Dem, was andere schon sagten, kann ich nichts Neues hinzufügen; zudem bin ich kein begabter Poet. Ich gebe nicht vor, anderen von Nutzen zu sein: Um meinen eigenen Geist zu üben, habe ich dieses Werk verfaßt.

Ahimsayama

Der wohlerzogene Blick - Rahmen definieren die soziale Ordnung

Durch die tägliche Praxis ändert sich der Blick auf die Welt. Manche Dinge treten in den Hintergrund, andere treten hervor. Einstellungen ändern sich. Ehemals Bedrückendes wandelt sich in ein sanftes Lächeln. Nicht immer und durchgängig. Wohl wahr. Auch ist da etwas wie ein mulmiges Gefühl. Krishnamurti hält dieses Gefühl für den Geschmack der Freiheit, so habe ich ihn jedenfalls verstanden.

Jemand schrieb vor einiger Zeit:

Ich meditiere nun knapp ein Jahr teilweise bis zu bis zu 2 mal 30 Minuten täglich. Und während ich am Anfang eine Veränderung an meiner Person kennengelernt habe wie z.B. mehr Gelassenheit oder Selbstvertrauen nehme ich jetzt eine Veränderung an meiner äußeren Welt wahr. Es ist als ob meine alte bisher bekannte Welt mehr und mehr in sich zusammenfällt (innerlicher Abschied von gedachten Freunde, Berufliche Veränderung, usw.). Das Problem ist das mir langsam Mulmig wird, was da auf mich zukommt.

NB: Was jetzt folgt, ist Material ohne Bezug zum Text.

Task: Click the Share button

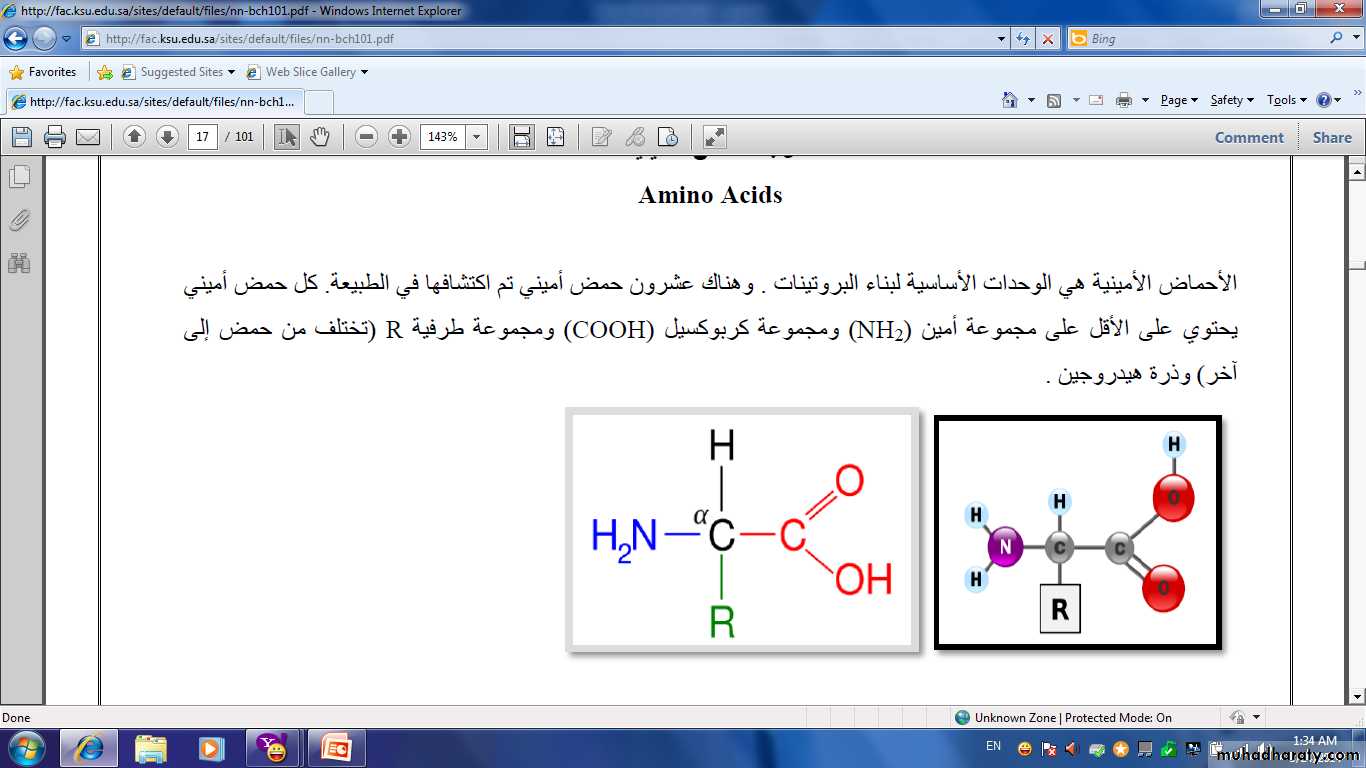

Rahmen definieren die soziale Ordnung. Sie sagen uns, was geschieht, wann was zu tun und wer wie zu behandeln ist. Sie lenken unsere Aufmerksamkeit auf die Handlung innerhalb des Rahmens und lenken sie ab von dem, was zwar dem Bewußtsein zugänglich, aber unbedeutend ist.

Während meiner Reise durch Indien ist mir immer wieder aufgefallen, wie anders die Menschen dort auf Ereignisse und Personen reagieren. Offen und staunend kommen sie einem entgegen. Immer zu einem Plausch bereit. Telefonnummern und Visitenkarten werden bereitwillig ausgetauscht. Anonymität ist kaum wahrnehmbar. Es macht eher den Eindruck, als kenne jeder jeden, obwohl dort eine Geschäftigkeit herrscht, die in unseren Breiten nur mit der vorweihnachtlichen Einkaufsorgie in unseren Einkaufspassagen zu vergleichen ist. Nur dort eben allerorten und zu jeder Zeit. Auch wird man gerne beobachtet. Anfangs dachte ich, daß ich angestarrt werde. Von überall ruhten Augenpaare auf mir. Doch nach einiger Zeit stellt ich fest, daß es nicht meine Person betraf. Es hatte nichts mit mir zu tun, sondern mit der Art der Aufmerksamkeit in dieser Kultur. Im Osten ist es Konvention zu starren, wenn man sich einander nähert. Hier nicht.

Wir stecken also alle in einem bestimmten Rahmen, der unsere unbewußten und bewußten Handlungen beherrscht. Wir verfolgen Absichten. Laut Georg Simmel (Soziologe) bestimmt der Rahmen, in dem wir uns bewegen, ob man zum Beispiel hilft, oder eben nicht. Das Zusammentreffen mit anderen Personen, die vielleicht gerade der Hilfe bedürfen, verlangt, daß man bereit ist, den eigenen Rahmen verlassen zu wollen und sich auf andere einzustellen. Hierbei gibt es verschiedene Abstufungen. Liegt jemand mit dem Gesicht nach unten auf dem Boden, so bestimmt z.B. die "städtische Trance" ob und in wie weit geholfen wird. Das Übermaß an Reizen, die das Stadtleben mit sich bringt, bedingt eine höhere Reizschwelle. Es ist reiner Selbstschutz vor einer Input-Überlastung. Im Gegensatz dazu kann man das auch von den Landbewohnern sagen. Ihr Schemata ist nicht für die Umwelt der Stadt geeignet. Daraus können Verwirrungen entstehen. Wir alle sind ähnlich durcheinander, wenn wir in ein fremdes Land reisen. Das betrifft eben auch dieses fremde Land der Achtsamkeit und Meditation.